#### Supplied material
------------

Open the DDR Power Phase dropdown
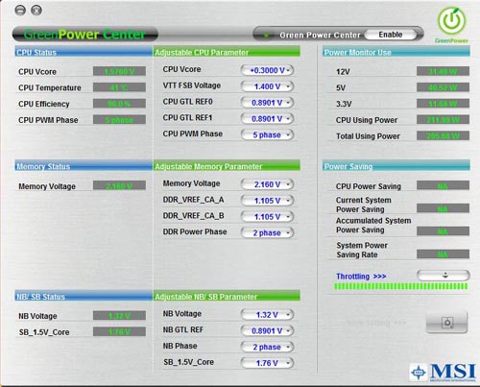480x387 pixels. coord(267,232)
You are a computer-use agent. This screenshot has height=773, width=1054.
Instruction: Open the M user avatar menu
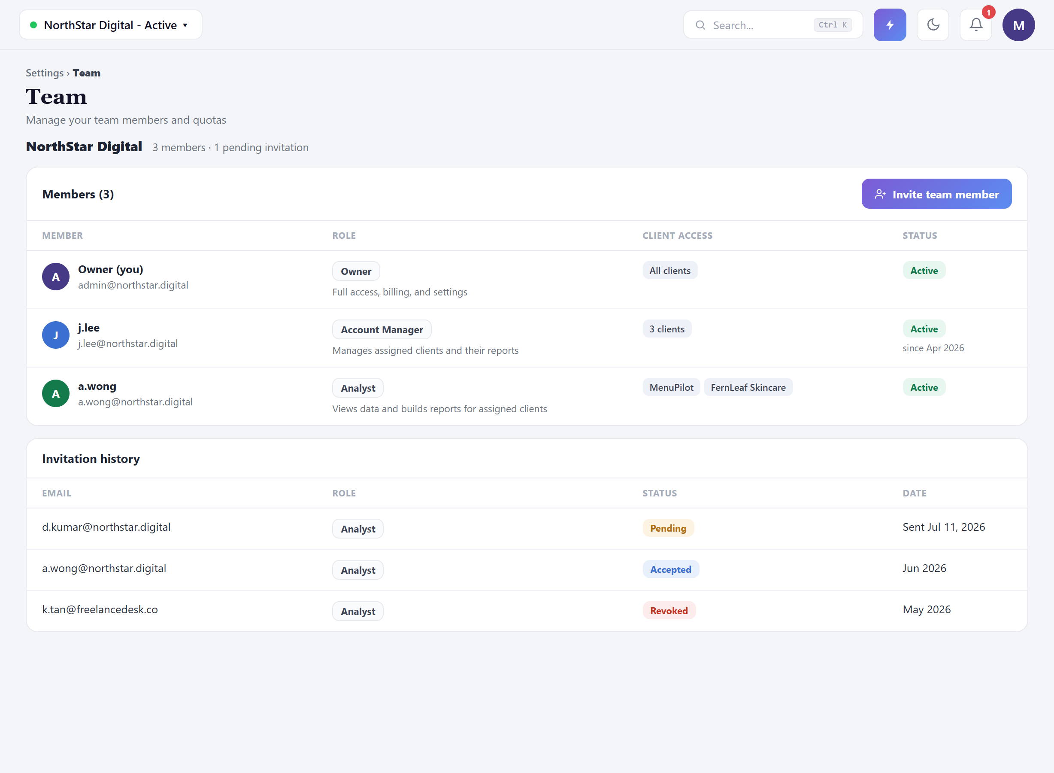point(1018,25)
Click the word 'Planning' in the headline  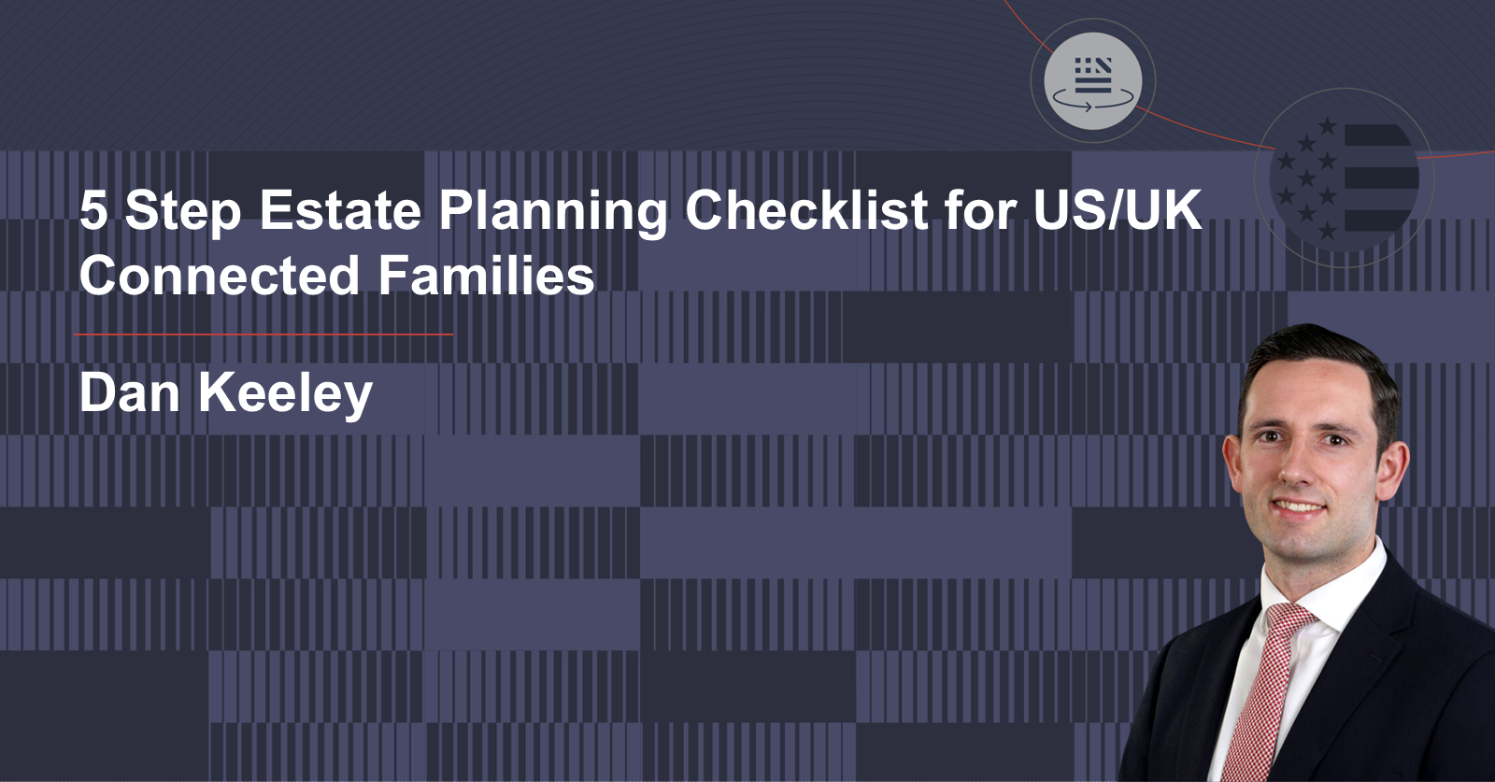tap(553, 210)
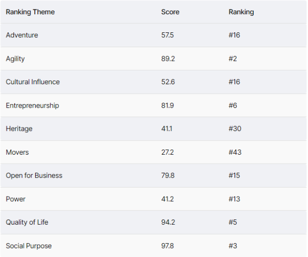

------------

#### Your goal
Pick out each line of the listing above that contains the word "Open", and copy those lines out in full. Capital letters count, so match the case.

#### Final answer
Open the DDR Power Phase dropdown
Instruction: Open the M user avatar menu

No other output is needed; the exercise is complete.